*** RECORDS FOR PROCESSING ***

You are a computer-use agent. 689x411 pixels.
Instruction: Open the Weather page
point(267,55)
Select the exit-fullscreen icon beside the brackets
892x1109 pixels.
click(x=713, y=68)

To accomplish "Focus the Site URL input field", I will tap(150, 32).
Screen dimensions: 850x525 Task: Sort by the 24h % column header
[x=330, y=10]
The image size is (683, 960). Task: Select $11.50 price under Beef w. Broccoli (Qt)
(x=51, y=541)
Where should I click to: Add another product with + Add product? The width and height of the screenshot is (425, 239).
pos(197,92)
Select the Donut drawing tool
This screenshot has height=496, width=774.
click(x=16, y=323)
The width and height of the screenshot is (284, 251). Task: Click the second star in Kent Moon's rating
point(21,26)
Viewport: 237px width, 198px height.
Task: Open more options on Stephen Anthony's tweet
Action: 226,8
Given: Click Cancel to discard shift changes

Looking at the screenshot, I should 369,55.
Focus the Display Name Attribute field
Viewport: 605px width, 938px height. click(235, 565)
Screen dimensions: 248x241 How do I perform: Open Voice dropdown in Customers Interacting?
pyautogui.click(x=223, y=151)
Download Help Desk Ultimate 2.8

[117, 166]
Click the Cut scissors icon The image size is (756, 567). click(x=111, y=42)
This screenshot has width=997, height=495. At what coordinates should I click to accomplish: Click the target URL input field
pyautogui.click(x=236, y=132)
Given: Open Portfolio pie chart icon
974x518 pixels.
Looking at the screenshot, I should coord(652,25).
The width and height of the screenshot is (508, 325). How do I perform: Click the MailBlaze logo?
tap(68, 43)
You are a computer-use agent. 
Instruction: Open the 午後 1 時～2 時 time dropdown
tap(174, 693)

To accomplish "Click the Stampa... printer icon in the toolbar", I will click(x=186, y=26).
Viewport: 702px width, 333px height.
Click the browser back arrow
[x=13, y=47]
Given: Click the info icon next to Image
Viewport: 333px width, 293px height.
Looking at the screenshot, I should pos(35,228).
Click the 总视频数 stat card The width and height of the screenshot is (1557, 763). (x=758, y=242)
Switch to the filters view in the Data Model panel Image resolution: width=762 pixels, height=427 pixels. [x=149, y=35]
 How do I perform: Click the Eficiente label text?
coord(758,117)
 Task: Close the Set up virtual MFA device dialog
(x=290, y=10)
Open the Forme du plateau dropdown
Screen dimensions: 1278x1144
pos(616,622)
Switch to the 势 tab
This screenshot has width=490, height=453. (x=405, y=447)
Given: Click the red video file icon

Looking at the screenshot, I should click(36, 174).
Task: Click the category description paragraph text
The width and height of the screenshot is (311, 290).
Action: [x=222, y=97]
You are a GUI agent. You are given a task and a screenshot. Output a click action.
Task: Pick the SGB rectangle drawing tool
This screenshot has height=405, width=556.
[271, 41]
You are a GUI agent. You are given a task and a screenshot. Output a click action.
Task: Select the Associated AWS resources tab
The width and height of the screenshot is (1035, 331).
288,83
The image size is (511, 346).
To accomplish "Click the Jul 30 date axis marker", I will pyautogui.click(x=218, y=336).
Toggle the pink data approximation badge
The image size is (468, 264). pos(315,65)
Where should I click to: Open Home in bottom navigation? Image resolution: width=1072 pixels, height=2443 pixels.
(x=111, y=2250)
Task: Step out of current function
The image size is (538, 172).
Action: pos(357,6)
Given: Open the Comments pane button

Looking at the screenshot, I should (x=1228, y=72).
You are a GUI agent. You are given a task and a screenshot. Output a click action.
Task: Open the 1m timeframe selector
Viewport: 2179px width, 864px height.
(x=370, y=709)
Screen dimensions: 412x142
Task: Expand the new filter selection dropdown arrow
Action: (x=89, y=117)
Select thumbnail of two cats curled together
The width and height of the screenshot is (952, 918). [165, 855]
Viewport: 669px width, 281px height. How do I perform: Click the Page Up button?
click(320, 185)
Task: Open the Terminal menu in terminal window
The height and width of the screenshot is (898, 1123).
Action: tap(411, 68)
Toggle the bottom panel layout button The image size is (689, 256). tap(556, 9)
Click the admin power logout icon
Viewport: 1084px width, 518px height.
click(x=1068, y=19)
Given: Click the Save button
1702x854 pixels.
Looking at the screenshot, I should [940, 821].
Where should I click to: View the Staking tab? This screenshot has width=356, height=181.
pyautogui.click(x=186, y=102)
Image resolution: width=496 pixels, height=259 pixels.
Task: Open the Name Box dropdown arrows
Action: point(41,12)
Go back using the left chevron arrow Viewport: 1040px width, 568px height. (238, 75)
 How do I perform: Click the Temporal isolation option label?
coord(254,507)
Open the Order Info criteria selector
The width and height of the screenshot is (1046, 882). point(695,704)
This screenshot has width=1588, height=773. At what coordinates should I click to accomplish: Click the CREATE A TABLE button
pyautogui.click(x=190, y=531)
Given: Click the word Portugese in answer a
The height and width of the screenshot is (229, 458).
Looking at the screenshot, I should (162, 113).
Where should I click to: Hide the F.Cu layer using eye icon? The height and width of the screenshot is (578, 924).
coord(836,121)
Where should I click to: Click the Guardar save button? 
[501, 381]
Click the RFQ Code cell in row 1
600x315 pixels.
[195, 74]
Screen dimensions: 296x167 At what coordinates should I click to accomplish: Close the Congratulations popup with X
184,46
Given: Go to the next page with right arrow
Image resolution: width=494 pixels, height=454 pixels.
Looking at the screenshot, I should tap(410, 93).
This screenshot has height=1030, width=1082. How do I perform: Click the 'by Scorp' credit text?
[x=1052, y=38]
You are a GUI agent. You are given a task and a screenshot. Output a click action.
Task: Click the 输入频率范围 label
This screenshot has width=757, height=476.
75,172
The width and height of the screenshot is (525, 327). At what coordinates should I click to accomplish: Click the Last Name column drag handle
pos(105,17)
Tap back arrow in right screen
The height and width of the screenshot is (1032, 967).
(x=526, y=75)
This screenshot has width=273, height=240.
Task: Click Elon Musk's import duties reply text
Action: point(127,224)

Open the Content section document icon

*** End of RECORDS FOR PROCESSING ***

Look over the records. Copy the lines that include the word "computer".

**THE ANSWER**.
You are a computer-use agent. 689x411 pixels.
You are a computer-use agent. 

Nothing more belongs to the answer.